▶ **Task instructions**:
Please copy all of the records exactly, leaving nothing out.

▶ **Stored records**:
§ §

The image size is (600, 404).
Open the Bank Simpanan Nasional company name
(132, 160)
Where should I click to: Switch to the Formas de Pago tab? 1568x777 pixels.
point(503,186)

§ §

▶ **Final answer**:
The image size is (600, 404).
Open the Bank Simpanan Nasional company name
(132, 160)
Where should I click to: Switch to the Formas de Pago tab? 1568x777 pixels.
point(503,186)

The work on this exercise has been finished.